**WHAT IS REQUIRED**
Copy every one of the following records word for word, keeping each line as it stands.

**RECORD SET**
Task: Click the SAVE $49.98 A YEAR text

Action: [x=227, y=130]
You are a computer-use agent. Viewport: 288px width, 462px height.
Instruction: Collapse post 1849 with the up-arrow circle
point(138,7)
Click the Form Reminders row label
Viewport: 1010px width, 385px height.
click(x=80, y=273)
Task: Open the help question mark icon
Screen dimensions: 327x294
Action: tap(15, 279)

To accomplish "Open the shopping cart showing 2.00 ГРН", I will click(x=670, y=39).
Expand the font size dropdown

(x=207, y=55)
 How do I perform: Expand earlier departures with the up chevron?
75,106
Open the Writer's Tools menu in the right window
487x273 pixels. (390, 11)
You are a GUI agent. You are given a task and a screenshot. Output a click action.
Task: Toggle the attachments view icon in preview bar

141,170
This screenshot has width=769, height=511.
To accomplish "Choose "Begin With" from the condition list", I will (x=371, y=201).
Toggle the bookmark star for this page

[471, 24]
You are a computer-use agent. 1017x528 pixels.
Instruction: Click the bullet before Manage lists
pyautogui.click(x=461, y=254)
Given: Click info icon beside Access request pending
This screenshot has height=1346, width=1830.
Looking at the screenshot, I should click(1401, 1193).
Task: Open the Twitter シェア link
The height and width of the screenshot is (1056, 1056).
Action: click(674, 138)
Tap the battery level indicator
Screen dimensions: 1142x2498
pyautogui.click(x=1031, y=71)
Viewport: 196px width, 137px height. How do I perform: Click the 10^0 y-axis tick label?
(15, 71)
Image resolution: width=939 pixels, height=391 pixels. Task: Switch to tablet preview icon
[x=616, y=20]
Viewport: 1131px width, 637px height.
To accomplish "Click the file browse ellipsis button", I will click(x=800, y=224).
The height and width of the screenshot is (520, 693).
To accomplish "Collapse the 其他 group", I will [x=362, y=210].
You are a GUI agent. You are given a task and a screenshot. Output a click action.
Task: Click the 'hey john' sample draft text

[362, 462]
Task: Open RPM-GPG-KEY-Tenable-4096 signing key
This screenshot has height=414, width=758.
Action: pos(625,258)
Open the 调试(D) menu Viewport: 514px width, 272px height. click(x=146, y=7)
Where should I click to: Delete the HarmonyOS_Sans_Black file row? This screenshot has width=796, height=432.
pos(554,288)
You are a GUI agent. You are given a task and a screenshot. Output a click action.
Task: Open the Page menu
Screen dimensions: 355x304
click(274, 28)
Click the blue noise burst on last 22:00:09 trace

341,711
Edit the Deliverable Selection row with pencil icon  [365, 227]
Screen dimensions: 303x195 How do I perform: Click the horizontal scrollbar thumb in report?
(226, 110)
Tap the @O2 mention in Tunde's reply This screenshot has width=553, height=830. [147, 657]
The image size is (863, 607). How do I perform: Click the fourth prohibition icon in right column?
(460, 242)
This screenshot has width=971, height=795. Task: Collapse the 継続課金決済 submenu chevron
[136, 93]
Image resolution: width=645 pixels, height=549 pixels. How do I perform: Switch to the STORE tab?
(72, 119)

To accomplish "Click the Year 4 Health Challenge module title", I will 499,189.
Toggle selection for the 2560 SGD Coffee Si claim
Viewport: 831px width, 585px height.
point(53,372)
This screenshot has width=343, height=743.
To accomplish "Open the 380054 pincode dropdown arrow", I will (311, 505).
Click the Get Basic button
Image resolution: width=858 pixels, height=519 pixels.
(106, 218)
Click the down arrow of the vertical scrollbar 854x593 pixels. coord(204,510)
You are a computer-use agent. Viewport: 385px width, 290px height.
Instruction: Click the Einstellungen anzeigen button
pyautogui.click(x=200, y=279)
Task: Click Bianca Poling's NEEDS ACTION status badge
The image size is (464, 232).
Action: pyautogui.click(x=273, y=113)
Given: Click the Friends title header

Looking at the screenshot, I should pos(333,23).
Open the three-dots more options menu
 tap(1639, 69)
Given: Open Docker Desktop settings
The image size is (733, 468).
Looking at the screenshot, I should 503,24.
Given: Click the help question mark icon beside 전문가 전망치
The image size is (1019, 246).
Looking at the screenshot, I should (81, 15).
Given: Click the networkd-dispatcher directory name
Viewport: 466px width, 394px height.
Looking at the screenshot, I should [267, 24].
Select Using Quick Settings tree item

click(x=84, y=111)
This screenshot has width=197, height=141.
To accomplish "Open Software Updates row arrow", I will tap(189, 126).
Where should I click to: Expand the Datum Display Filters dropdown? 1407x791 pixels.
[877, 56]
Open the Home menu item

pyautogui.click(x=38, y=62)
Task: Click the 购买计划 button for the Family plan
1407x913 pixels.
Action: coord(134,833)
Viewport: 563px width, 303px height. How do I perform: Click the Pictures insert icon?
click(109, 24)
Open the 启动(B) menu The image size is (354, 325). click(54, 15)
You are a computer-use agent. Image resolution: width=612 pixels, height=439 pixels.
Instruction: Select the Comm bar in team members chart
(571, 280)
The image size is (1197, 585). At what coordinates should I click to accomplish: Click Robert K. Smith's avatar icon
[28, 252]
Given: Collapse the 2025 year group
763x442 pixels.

**EXPECTED OUTPUT**
Task: Click the SAVE $49.98 A YEAR text

Action: [x=227, y=130]
You are a computer-use agent. Viewport: 288px width, 462px height.
Instruction: Collapse post 1849 with the up-arrow circle
point(138,7)
Click the Form Reminders row label
Viewport: 1010px width, 385px height.
click(x=80, y=273)
Task: Open the help question mark icon
Screen dimensions: 327x294
Action: tap(15, 279)

To accomplish "Open the shopping cart showing 2.00 ГРН", I will click(x=670, y=39).
Expand the font size dropdown

(x=207, y=55)
 How do I perform: Expand earlier departures with the up chevron?
75,106
Open the Writer's Tools menu in the right window
487x273 pixels. (390, 11)
You are a GUI agent. You are given a task and a screenshot. Output a click action.
Task: Toggle the attachments view icon in preview bar

141,170
This screenshot has width=769, height=511.
To accomplish "Choose "Begin With" from the condition list", I will (x=371, y=201).
Toggle the bookmark star for this page

[471, 24]
You are a computer-use agent. 1017x528 pixels.
Instruction: Click the bullet before Manage lists
pyautogui.click(x=461, y=254)
Given: Click info icon beside Access request pending
This screenshot has height=1346, width=1830.
Looking at the screenshot, I should click(1401, 1193).
Task: Open the Twitter シェア link
The height and width of the screenshot is (1056, 1056).
Action: click(674, 138)
Tap the battery level indicator
Screen dimensions: 1142x2498
pyautogui.click(x=1031, y=71)
Viewport: 196px width, 137px height. How do I perform: Click the 10^0 y-axis tick label?
(15, 71)
Image resolution: width=939 pixels, height=391 pixels. Task: Switch to tablet preview icon
[x=616, y=20]
Viewport: 1131px width, 637px height.
To accomplish "Click the file browse ellipsis button", I will click(x=800, y=224).
The height and width of the screenshot is (520, 693).
To accomplish "Collapse the 其他 group", I will [x=362, y=210].
You are a GUI agent. You are given a task and a screenshot. Output a click action.
Task: Click the 'hey john' sample draft text

[362, 462]
Task: Open RPM-GPG-KEY-Tenable-4096 signing key
This screenshot has height=414, width=758.
Action: pos(625,258)
Open the 调试(D) menu Viewport: 514px width, 272px height. click(x=146, y=7)
Where should I click to: Delete the HarmonyOS_Sans_Black file row? This screenshot has width=796, height=432.
pos(554,288)
You are a GUI agent. You are given a task and a screenshot. Output a click action.
Task: Open the Page menu
Screen dimensions: 355x304
click(274, 28)
Click the blue noise burst on last 22:00:09 trace

341,711
Edit the Deliverable Selection row with pencil icon  [365, 227]
Screen dimensions: 303x195 How do I perform: Click the horizontal scrollbar thumb in report?
(226, 110)
Tap the @O2 mention in Tunde's reply This screenshot has width=553, height=830. [147, 657]
The image size is (863, 607). How do I perform: Click the fourth prohibition icon in right column?
(460, 242)
This screenshot has width=971, height=795. Task: Collapse the 継続課金決済 submenu chevron
[136, 93]
Image resolution: width=645 pixels, height=549 pixels. How do I perform: Switch to the STORE tab?
(72, 119)

To accomplish "Click the Year 4 Health Challenge module title", I will 499,189.
Toggle selection for the 2560 SGD Coffee Si claim
Viewport: 831px width, 585px height.
point(53,372)
This screenshot has width=343, height=743.
To accomplish "Open the 380054 pincode dropdown arrow", I will (311, 505).
Click the Get Basic button
Image resolution: width=858 pixels, height=519 pixels.
(106, 218)
Click the down arrow of the vertical scrollbar 854x593 pixels. coord(204,510)
You are a computer-use agent. Viewport: 385px width, 290px height.
Instruction: Click the Einstellungen anzeigen button
pyautogui.click(x=200, y=279)
Task: Click Bianca Poling's NEEDS ACTION status badge
The image size is (464, 232).
Action: pyautogui.click(x=273, y=113)
Given: Click the Friends title header

Looking at the screenshot, I should pos(333,23).
Open the three-dots more options menu
 tap(1639, 69)
Given: Open Docker Desktop settings
The image size is (733, 468).
Looking at the screenshot, I should 503,24.
Given: Click the help question mark icon beside 전문가 전망치
The image size is (1019, 246).
Looking at the screenshot, I should (81, 15).
Given: Click the networkd-dispatcher directory name
Viewport: 466px width, 394px height.
Looking at the screenshot, I should [267, 24].
Select Using Quick Settings tree item

click(x=84, y=111)
This screenshot has width=197, height=141.
To accomplish "Open Software Updates row arrow", I will tap(189, 126).
Where should I click to: Expand the Datum Display Filters dropdown? 1407x791 pixels.
[877, 56]
Open the Home menu item

pyautogui.click(x=38, y=62)
Task: Click the 购买计划 button for the Family plan
1407x913 pixels.
Action: coord(134,833)
Viewport: 563px width, 303px height. How do I perform: Click the Pictures insert icon?
click(109, 24)
Open the 启动(B) menu The image size is (354, 325). click(54, 15)
You are a computer-use agent. Image resolution: width=612 pixels, height=439 pixels.
Instruction: Select the Comm bar in team members chart
(571, 280)
The image size is (1197, 585). At what coordinates should I click to accomplish: Click Robert K. Smith's avatar icon
[28, 252]
Given: Collapse the 2025 year group
763x442 pixels.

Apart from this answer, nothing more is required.